§ EXTRAIT FOURNI
La montagne a Belle et Sébastien, Anvers et ses campagnes crève-la-dalle ont Nello et Patrasche. Deux héros d’un roman de Ouija, A dog of Flanders, devenus plus pierre que fiction dans une statue aux portes de la cathédrale Notre-Dame d’Anvers. Cela faisait longtemps que Griffo voulait adapter en BD ce conte de Noël très différent de Dickens tout en en rappelant quelque chose. C’est en Marc Legendre et les Editions Kennes que le dessinateur de SOS Bonheur et Giacommo C. a trouvé de précieux alliés. Rencontre avec les deux auteurs.

Bonjour à tous les deux. Avec Nello et Patrasche, c’est un conte de Noël à contre-courant que vous nous offrez là, non ?
Marc : C’est bien un conte de Noël, mais pas un Dickens. L’accent n’est pas mis sur l’atmosphère chaleureuse et il n’y a pas de fin heureuse.
Griffo : Effectivement, déjà dans l’histoire de Ouida, la tonalité est assez dramatique. L’accent est mis sur l’injustice et la cruauté de l’époque vis-à-vis des pauvres. Il est intéressant d’apprendre que chez les Asiatiques, ce qui les passionne, dans ce roman, c’est justement la lutte du petit garçon contre le monde injuste, tout en gardant son intégrité intact. C’est l’archétype du héros asiatique, en fait, Nello.

Plus pour les adultes, un public averti, que les enfants ?
Griffo : C’est une histoire assez dure, certes, mais aussi une histoire de lutte et d’amour inconditionnel entre le garçon et son grand-père et de ces deux-là pour leur chien, Patrasche.
Marc : Ce n’est pas si extrême. Nous savons, d’ailleurs, maintenant, que les enfants aiment aussi cette histoire. C’est une histoire très triste, dans un décor sombre, tout se déroule dans une époque de terrible pauvreté et de grandes contradictions, mais il y a aussi beaucoup de chaleur et de beauté.
La première chose qu’on voit d’un album, c’est sa couverture. Comment l’avez-vous imaginée ?

§ DONNÉES FOURNIES

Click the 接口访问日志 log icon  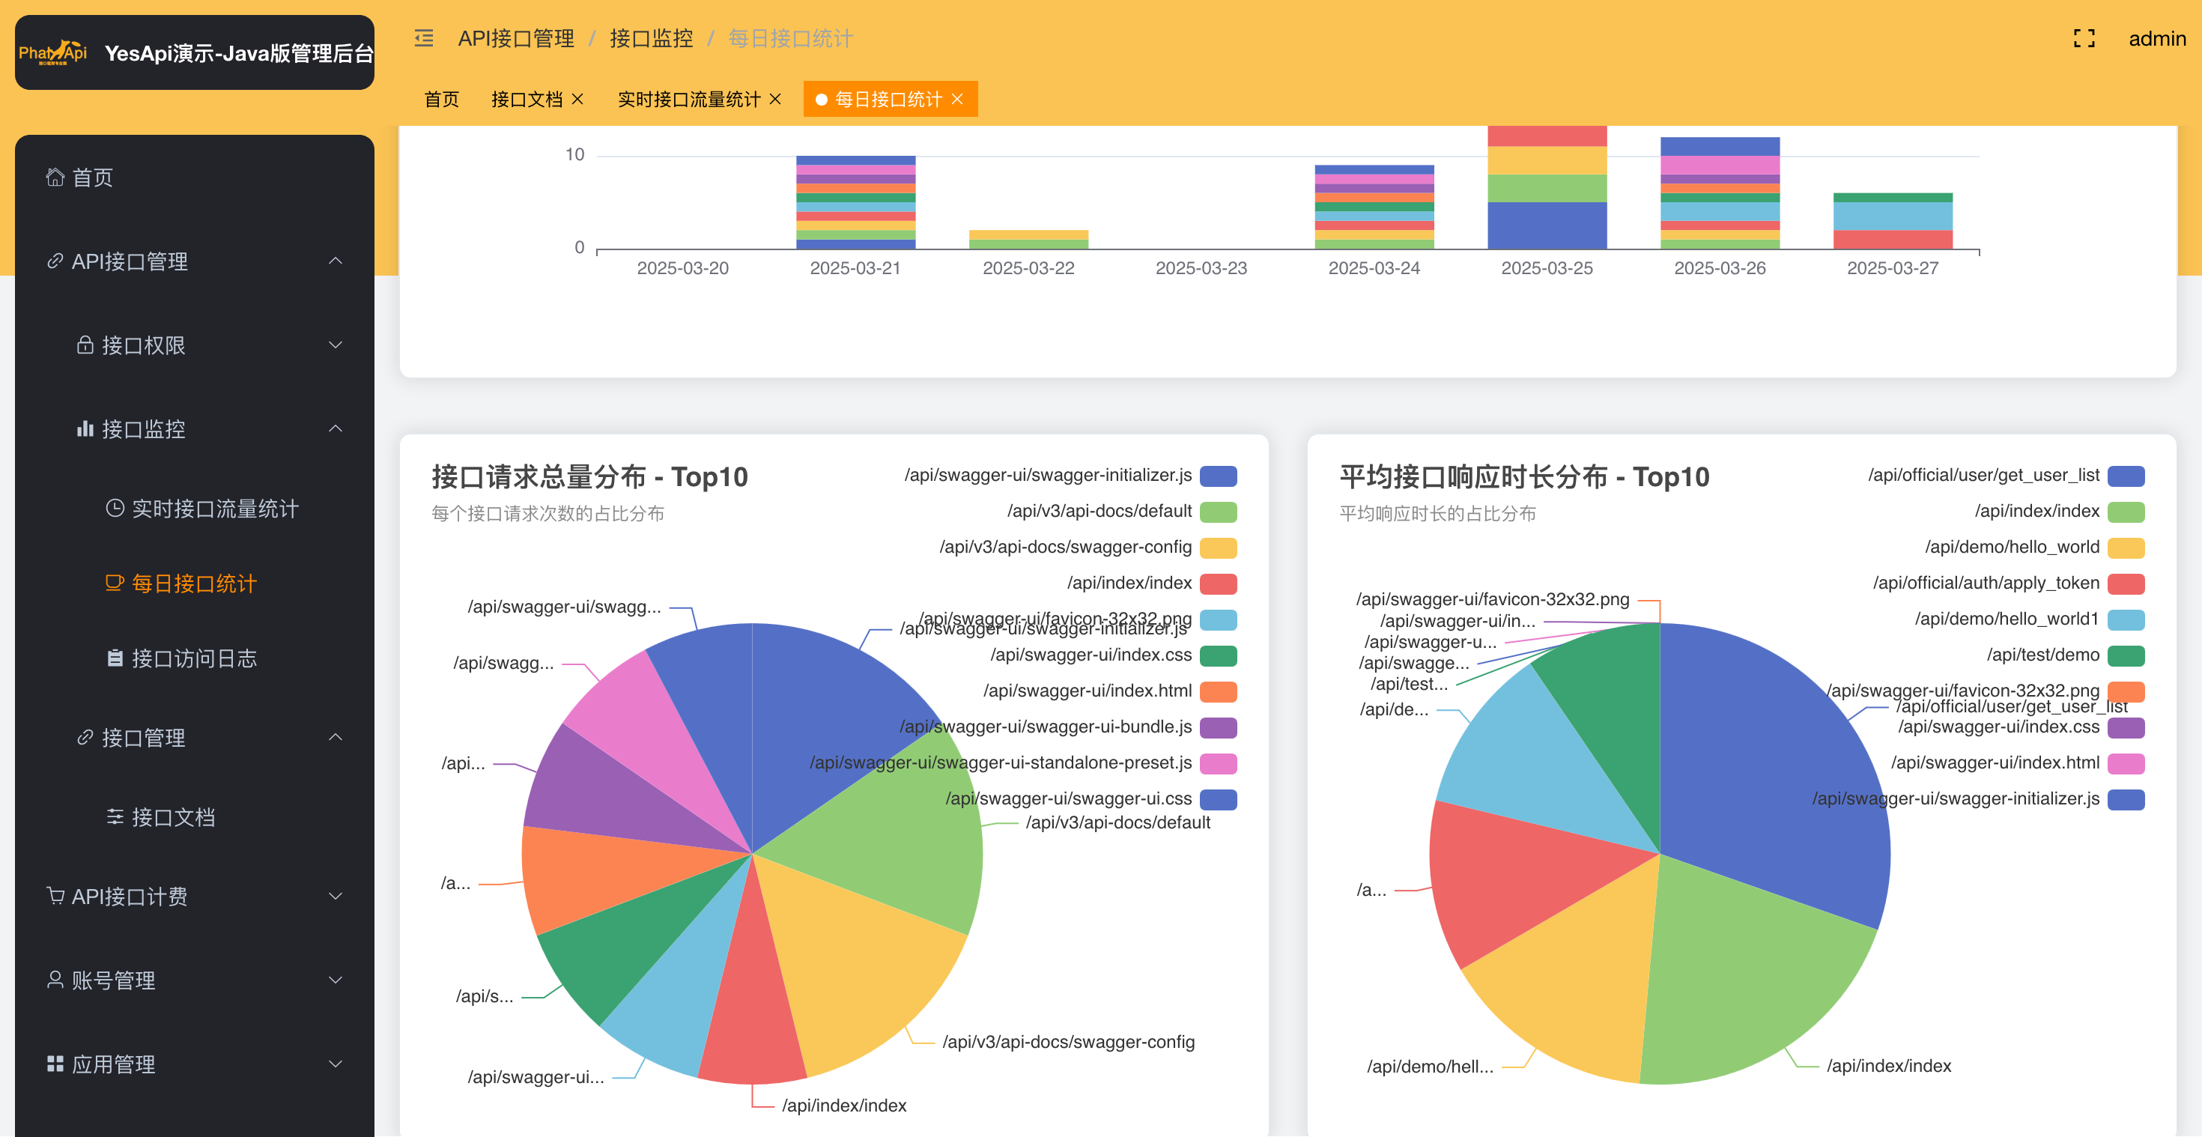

§ TRAVAIL À FAIRE
a – D'après l'extrait, où se dresse la statue de Nello et Patrasche ?
b – Réécrivez tout le passage de l'extrait allant de « Marc : C’est » jusqu'à « leur chien, Patrasche. », en remplaçant « cruauté » par « violence ».

§ SOLUTIONS
a – Aux portes de la cathédrale Notre-Dame d'Anvers.

b –
Marc : C’est bien un conte de Noël, mais pas un Dickens. L’accent n’est pas mis sur l’atmosphère chaleureuse et il n’y a pas de fin heureuse.
Griffo : Effectivement, déjà dans l’histoire de Ouida, la tonalité est assez dramatique. L’accent est mis sur l’injustice et la violence de l’époque vis-à-vis des pauvres. Il est intéressant d’apprendre que chez les Asiatiques, ce qui les passionne, dans ce roman, c’est justement la lutte du petit garçon contre le monde injuste, tout en gardant son intégrité intact. C’est l’archétype du héros asiatique, en fait, Nello.

Plus pour les adultes, un public averti, que les enfants ?
Griffo : C’est une histoire assez dure, certes, mais aussi une histoire de lutte et d’amour inconditionnel entre le garçon et son grand-père et de ces deux-là pour leur chien, Patrasche.